Your answer should consist solely of the lines from the first line of the data through the line with "Task: Follow the", each reproduced exactly.
[Start of Attachment]
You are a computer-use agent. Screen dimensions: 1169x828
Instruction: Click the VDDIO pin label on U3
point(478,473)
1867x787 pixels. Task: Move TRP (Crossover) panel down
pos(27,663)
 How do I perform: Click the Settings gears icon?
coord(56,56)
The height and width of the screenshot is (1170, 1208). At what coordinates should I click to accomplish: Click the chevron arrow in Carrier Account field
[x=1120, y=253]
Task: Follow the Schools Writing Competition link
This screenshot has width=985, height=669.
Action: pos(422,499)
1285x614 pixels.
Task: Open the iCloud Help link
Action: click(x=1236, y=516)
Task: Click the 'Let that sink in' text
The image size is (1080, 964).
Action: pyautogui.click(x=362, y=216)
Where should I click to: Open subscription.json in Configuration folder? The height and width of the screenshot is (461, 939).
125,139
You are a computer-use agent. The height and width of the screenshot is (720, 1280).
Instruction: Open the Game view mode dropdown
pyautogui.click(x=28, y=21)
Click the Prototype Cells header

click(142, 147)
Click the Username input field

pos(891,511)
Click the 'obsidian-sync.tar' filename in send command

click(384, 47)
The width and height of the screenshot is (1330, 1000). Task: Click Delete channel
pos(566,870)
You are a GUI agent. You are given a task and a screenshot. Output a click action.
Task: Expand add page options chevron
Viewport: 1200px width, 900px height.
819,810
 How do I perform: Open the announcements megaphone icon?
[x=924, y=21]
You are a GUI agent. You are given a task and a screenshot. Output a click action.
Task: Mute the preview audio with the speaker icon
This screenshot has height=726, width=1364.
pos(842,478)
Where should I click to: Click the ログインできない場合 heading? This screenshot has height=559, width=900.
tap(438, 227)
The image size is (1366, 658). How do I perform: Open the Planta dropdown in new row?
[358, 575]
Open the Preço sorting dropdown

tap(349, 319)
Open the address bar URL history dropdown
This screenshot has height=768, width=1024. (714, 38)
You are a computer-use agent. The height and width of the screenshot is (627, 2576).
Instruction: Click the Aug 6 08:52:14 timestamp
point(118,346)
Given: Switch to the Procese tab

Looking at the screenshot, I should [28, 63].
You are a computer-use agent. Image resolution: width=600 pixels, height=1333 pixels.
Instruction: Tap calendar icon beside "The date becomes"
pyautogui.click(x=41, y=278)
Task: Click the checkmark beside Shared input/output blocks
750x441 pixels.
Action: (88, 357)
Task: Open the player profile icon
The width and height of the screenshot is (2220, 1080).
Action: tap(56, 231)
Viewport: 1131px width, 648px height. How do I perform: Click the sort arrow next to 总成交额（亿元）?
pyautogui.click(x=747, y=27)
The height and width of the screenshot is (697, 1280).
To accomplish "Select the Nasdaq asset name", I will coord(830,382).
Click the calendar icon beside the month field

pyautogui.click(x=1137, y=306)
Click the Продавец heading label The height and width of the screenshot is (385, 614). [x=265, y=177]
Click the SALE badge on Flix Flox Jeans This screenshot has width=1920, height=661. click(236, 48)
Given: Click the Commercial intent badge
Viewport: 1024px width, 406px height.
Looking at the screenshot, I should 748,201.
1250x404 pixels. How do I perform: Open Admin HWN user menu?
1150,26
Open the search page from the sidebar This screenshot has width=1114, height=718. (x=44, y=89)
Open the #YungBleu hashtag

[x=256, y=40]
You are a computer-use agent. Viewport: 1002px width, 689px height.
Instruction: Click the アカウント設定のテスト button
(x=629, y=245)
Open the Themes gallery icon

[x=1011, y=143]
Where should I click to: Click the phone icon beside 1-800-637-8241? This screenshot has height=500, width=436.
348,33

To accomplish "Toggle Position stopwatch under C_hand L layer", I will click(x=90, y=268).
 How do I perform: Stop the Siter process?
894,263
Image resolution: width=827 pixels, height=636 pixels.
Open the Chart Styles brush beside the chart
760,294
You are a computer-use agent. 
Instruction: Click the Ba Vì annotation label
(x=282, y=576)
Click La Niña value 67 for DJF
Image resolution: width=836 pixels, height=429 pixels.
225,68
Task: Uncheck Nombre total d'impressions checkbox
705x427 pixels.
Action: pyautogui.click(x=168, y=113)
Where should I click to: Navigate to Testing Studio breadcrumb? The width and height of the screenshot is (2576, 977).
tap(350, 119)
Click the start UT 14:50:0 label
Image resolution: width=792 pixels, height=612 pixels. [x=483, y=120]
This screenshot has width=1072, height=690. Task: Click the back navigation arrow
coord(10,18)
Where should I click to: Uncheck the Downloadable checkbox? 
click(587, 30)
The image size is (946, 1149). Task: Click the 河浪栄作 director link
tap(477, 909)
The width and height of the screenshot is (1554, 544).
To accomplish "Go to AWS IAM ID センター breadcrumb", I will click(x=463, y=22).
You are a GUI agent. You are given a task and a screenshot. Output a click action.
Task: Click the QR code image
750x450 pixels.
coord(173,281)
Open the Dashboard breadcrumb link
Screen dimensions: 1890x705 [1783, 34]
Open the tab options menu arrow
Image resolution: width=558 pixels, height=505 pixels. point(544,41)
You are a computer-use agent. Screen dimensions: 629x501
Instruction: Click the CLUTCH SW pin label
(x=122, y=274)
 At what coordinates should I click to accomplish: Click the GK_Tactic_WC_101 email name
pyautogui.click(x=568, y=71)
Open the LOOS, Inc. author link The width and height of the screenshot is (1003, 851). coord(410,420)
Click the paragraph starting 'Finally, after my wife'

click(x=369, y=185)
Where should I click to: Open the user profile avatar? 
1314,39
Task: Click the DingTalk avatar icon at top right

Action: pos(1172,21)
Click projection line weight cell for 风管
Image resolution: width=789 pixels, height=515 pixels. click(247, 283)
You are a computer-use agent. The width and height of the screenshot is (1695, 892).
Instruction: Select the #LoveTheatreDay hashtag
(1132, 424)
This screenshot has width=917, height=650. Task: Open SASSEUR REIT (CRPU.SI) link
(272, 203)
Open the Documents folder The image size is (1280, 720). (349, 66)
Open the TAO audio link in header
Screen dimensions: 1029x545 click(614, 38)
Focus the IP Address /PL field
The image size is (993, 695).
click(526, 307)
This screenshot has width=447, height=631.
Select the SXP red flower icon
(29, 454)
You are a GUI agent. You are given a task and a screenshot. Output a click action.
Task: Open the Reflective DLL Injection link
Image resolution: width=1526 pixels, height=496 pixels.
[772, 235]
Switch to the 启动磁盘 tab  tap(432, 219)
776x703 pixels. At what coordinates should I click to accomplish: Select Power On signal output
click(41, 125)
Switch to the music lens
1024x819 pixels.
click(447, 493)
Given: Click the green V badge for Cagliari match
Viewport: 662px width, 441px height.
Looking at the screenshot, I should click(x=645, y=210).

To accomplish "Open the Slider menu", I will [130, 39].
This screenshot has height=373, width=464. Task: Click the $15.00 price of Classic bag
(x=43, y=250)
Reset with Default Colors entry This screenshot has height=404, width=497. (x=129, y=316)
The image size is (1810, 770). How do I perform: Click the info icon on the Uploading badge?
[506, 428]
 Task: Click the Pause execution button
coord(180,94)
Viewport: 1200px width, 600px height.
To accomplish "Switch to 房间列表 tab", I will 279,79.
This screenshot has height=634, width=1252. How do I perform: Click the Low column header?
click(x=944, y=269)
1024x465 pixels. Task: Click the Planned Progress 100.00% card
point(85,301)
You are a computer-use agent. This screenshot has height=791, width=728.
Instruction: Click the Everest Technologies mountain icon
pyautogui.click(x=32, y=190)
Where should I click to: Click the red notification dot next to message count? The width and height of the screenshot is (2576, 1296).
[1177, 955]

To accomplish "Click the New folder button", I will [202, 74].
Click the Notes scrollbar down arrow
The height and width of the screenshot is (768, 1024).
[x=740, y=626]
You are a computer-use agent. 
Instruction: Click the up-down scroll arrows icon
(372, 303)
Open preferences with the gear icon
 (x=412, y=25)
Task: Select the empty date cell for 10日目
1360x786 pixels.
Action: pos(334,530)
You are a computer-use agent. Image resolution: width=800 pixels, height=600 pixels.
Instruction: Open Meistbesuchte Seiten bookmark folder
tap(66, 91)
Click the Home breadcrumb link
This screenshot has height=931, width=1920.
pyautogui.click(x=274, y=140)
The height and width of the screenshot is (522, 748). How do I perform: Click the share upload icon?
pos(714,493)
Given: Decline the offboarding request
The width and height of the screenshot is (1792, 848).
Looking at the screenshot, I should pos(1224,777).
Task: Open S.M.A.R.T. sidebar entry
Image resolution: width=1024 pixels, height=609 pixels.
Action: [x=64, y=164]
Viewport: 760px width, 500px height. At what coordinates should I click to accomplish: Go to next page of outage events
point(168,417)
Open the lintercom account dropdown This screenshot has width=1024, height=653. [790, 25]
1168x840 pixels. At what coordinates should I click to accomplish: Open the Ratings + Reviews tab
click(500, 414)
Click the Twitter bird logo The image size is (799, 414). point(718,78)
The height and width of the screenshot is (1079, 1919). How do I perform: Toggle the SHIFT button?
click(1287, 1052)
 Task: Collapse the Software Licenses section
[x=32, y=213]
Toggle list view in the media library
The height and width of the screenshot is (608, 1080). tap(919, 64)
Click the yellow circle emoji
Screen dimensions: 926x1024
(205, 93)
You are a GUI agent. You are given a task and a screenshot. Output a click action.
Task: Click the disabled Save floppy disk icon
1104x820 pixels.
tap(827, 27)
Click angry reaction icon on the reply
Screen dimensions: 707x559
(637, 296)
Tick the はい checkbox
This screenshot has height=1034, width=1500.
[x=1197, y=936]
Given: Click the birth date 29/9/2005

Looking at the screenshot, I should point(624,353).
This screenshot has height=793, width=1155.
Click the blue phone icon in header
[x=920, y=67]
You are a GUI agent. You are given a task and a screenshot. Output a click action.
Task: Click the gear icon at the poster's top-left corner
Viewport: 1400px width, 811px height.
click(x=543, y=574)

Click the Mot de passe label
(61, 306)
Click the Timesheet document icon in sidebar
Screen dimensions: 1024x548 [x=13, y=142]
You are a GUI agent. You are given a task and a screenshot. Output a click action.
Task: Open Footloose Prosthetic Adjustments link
[End of Attachment]
### SOLUTION TO THIS TASK
You are a computer-use agent. Screen dimensions: 1169x828
Instruction: Click the VDDIO pin label on U3
point(478,473)
1867x787 pixels. Task: Move TRP (Crossover) panel down
pos(27,663)
 How do I perform: Click the Settings gears icon?
coord(56,56)
The height and width of the screenshot is (1170, 1208). At what coordinates should I click to accomplish: Click the chevron arrow in Carrier Account field
[x=1120, y=253]
Task: Follow the Schools Writing Competition link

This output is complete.